Thank you very much, Mr. Chair.
As folks read these transcripts, which will be distributed across the country, particularly to lumber remanufacturers in British Columbia and elsewhere, it will be interesting for them to note that we have two arguments here. One argument is the NDP argument, based on what's actually in the agreement, what's actually in Bill C-24, and the egregious errors made in the drafting of the bill. The other argument, that comes from the government, is completely personal. Rather than defending any aspects of the deal, I guess because it's indefensible, they simply go for personal attacks.
That's very interesting, Mr. Chair, but it begs the question: are they well informed about what they are adopting?
Mr. Harris made a comment about companies awaiting their money. There are two problems with that. Number one, as of last Monday the taxpayers were picking up the tab of $950 million. Tembec received $242 million of that. This is through the EDC, so it's the taxpayers picking up the tab. The companies have received their money through the EDC process.
Last Friday, Mr. Chair, we actually had a situation where customs and border protection in the United States started to make the payments that came from--and I'll cite this--the New York City decision, October 13, at the Court of International Trade, that:
...all of Plaintiffs' unliquidated entries, including those entered before, on, and after November 4, 2004, must be liquidated in accordance with the final negative decision of the NAFTA panel. Judgment shall be entered accordingly.
So Judge Restani, Judge Barzilay, and Judge Eaton said Canada won.
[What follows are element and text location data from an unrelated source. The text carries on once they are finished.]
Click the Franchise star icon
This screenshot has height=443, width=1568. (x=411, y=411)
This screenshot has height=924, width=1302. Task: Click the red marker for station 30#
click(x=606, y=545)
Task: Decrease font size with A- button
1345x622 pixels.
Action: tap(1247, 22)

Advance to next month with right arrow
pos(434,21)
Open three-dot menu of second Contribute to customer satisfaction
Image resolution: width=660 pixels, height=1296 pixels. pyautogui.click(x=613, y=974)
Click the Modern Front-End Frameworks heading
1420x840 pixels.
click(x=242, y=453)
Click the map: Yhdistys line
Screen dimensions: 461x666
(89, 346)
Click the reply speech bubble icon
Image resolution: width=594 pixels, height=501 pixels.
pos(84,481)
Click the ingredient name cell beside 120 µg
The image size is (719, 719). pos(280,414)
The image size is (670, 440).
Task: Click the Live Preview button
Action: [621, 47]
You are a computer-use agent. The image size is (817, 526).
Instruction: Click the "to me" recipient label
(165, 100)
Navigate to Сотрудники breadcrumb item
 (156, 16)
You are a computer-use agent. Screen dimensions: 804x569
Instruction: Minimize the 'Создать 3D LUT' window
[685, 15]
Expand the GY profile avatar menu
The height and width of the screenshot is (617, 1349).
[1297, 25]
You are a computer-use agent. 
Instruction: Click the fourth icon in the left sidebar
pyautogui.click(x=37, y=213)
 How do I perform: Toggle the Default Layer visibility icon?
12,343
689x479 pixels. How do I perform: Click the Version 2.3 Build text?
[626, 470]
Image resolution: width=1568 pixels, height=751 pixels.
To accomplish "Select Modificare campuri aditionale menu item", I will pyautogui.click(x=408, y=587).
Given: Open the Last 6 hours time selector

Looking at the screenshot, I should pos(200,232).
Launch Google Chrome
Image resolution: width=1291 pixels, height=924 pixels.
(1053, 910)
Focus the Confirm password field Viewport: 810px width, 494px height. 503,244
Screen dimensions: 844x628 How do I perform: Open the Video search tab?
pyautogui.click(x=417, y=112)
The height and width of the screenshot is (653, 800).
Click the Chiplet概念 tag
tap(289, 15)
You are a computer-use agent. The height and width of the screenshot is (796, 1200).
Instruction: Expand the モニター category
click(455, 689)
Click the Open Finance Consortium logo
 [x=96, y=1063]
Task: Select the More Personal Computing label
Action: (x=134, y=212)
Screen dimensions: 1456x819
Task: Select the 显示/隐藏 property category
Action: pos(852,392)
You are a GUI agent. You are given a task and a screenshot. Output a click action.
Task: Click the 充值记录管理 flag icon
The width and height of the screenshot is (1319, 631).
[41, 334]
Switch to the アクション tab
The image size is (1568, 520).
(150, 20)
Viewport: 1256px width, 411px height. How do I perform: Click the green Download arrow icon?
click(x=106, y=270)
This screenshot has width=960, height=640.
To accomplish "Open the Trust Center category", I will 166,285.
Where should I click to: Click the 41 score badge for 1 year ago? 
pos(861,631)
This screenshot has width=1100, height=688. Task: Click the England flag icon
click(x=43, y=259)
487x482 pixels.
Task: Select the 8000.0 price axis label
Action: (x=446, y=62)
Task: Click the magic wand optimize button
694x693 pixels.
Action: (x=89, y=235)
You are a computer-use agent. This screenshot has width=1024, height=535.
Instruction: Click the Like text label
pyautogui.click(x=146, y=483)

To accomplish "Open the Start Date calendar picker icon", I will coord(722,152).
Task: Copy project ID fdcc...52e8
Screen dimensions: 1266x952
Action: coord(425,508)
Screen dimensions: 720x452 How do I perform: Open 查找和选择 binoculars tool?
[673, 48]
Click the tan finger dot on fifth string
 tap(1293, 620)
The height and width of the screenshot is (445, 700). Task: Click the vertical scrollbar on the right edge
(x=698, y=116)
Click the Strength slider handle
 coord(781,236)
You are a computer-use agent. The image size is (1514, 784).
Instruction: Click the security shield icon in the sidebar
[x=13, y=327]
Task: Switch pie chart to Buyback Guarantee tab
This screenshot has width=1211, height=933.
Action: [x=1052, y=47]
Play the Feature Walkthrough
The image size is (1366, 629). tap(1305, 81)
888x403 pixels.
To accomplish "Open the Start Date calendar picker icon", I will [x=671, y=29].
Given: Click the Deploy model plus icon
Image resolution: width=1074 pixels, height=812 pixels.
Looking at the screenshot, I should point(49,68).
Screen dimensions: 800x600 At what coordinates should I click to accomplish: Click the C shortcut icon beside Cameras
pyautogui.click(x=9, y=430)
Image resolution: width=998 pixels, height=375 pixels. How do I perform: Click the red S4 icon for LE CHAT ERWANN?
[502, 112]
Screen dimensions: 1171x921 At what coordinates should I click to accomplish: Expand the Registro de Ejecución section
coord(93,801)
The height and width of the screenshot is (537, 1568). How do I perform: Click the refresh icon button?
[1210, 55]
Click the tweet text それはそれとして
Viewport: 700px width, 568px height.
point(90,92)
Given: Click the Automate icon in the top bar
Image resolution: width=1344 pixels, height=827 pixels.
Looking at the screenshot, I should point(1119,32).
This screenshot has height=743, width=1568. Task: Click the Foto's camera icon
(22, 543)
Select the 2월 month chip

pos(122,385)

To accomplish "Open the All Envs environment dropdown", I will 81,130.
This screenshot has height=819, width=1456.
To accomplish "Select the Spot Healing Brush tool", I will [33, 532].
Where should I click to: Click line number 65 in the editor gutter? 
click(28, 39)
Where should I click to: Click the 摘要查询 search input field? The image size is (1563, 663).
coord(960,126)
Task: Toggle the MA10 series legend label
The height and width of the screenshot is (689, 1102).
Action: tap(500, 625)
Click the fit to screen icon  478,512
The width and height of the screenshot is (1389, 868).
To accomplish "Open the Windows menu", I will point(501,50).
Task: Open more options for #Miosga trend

We're entitled to all the money back.
What is the debate around Bill C-24 right now? What is the debate around clause 13, where we tried to limit the punishment, the self-imposed punishment, this government is imposing on our softwood industry despite the ruling of October 13? What's at stake?
What is at stake is about $1 billion and thousands of softwood jobs. We've lost 4,000 already, and we apprehend further losses of jobs, because this agreement is not, as every witness throughout the summer has attested, commercially viable.
Companies were bludgeoned into accepting a deal. They expressed their opinion by having only 25% support for the EDC program. If that does not show a lack of confidence by the industry in this government, I don't know what does. I mean, 75% said no to EDC; 75% did not sign up for the EDC process. Why? Quite simply, they are getting 100% of their money back through customs and border protection. If you're getting 100% dollars, why would you go through this bad bill and get 67¢ back--with the double tax here, which we'll be talking about later, maybe this evening--through this process? The folks in the softwood industry have said no, and they've said no very clearly.